Metaversity on the Internet Computer: Data Science Pipeline For Academic Research & Web 3.0 Education
Introduction
Overview of Metaversity on the Internet Computer
The Metaversity on the Internet Computer project consists of three phases.
- Phase I: Socrates-Lau Tzu
- Phase II: Plato-Confucius
- Phase III Aristotle-Mencius
This project belongs to the first of the three phases of Metaversity on the Internet Computer. Metaversity on the Internet Computer aims to create an open, innovative, and sustainable academy on the Internet Computer, providing scholars easy access to blockchain data, a platform for generating meaningful behavioral data, and a sustainable ecosystem for the future of academia. In the first phase, Metaversity will address the need to provide a data science pipeline for academic research and web 3.0 education. In the second phase, we plan to build an on-chain platform for behavioral experiments in academia. In the third phase, we plan to create a metaversity of token economy.
Motivation
Existing blockchain data source, including token dynamics and allocation, governance related proposals, transaction data, dApp analytics, has three common issues:
- Not research and education oriented. Most of the data sources that exist today are not research and education oriented, but intended for purely documentary, display purposes, or industrial usage, which has caused unnecessary barriers to using blockchain data in academia. One of the biggest obstacles is the lack of uniform standards or guidelines for data access and usage, which significantly slows down the efficiency of blockchain-related research iterations.

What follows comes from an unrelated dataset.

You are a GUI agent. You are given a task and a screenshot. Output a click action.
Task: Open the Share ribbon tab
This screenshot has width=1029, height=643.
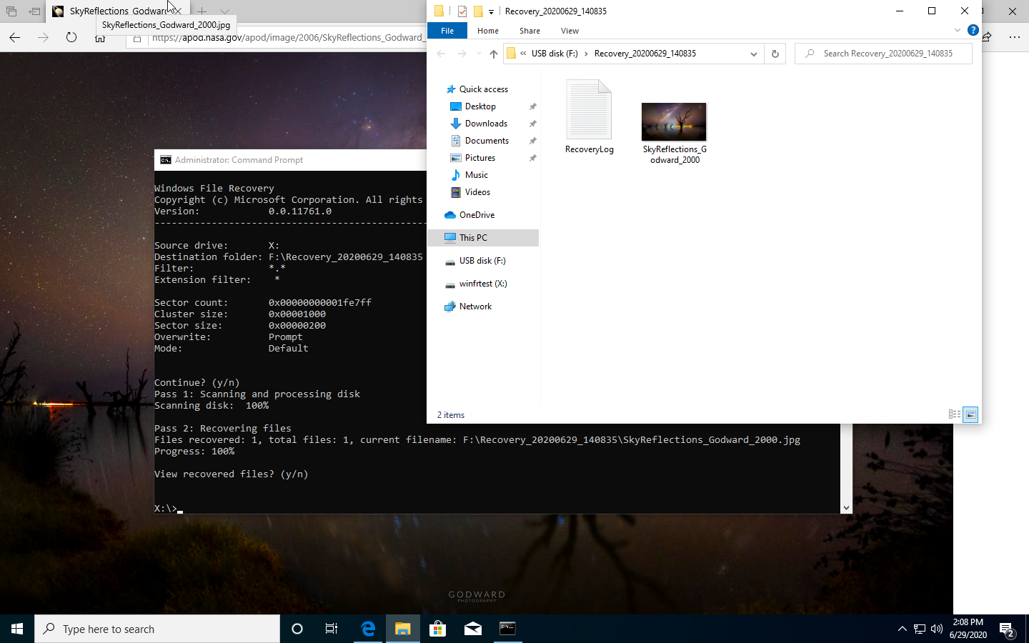click(530, 30)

- Lack of integral and reasonable research-wise documentation. Currently, it’s hard to find data sources with supplementary research-wise documentation. The quality of documentation of blockchain data varies, and it is difficult to get information from it that is useful for scientific research. One obstacle is that much of the useful information in the blockchain industry, which includes a reasonable interpretation of the data sources are not understandable for the interdisciplinary audiences. Thus, there is a critical need for an integrated platform to enable an inclusive ecosystem of researchers and educators from multiple disciplines.
- Lack of supporting data science pipeline. Most of the current data sources exist in standalone form. However, related research requires a range of supporting data science tools; for example, easy-to-use and highly compatible database APIs, data monitoring dashboards, integration with several programming languages, etc.
Phase I solutions
We will build a data science pipeline intended for academia usage including database, API, detailed documentations, common programming language integration solutions, and data monitoring dashboards for research and educational purpose. Furthermore, we will invite scholars to join academic projects using our data science pipeline, together create sample deliverables, and conduct user-experience studies to further improve our product.
First, we will query data from several existing ICP data sources. There are currently a few online APIs that provide ICP data, for example, ICP Public Dashboard API and ICP Explorer. Most of the data in these sources contain only real-time information. However, most academic research requires historical data. Hence, we will identify the data of academic value and collect the historical data.
Then, we will use the data to build a database and provide an academic-friendly API. We plan to provide a conventional RESTful API. The format will be similar to the Public Dashboard API provided by the DFINITY Foundation. We first place the data on a centralized server to ensure that we could quickly develop features upfront. In the future, we plan to migrate the database to the Internet Computer and build databases through libraries such as sudograph. Furthermore, we will provide API integration solutions for common programming languages such as Python similar to the Python wrapper of the Alpha API.
Finally, we will build a series of data science accessories to serve the database usage, including a dashboard for data monitoring and detailed data descriptors. We will provide visualization tools similar to the Internet Computer Network Status dashboard. Our data descriptors will be similar to the online documentation of the Alpha API in presentation, but providing more guidance in academic usage.
Project Roadmap & Milestones
Phase I - Milestone I: Data Collection and Database Construction
Deliverables:
- Create ICP Historical Database
collect and record by constantly querying real-time data through DFINITY public API
- Create Online Database API
Reference: DFINITY public dashboard API
Phase I - Milestone II: API Documentation
Deliverables:
- Create API Documentation Site
Reference: Alpha API
Phase I - Milestone III: Data Science Tools Development
Deliverables:
- Create Programming language wrapper for the API
Reference: Python wrapper of the Alpha API
- Create Interactive Dashboard for Researchers and Educators
Reference: Internet Computer Network Status dashboard
Phase I - Milestone IV: User Experience Study for Improvements
- Invite professors and students in multiple disciplines to joint research and educational programs using our data science pipeline
- Conduct user-experience studies to collect feedback for further improving our data science pipeline
To Internet Computer
Metaversity will be the first platform intended for serving an academic purpose on the Internet Computer. Our project will attract global professors and students to innovate on the Internet Computer for the great cause of research and education. Blockchain has empowered an open internet for many industrial sectors, but the application for academia still awaits. Our project will enable IC to take the first essential step into the academic space, attracting intellectuals able to innovate at the frontier of human civilizations.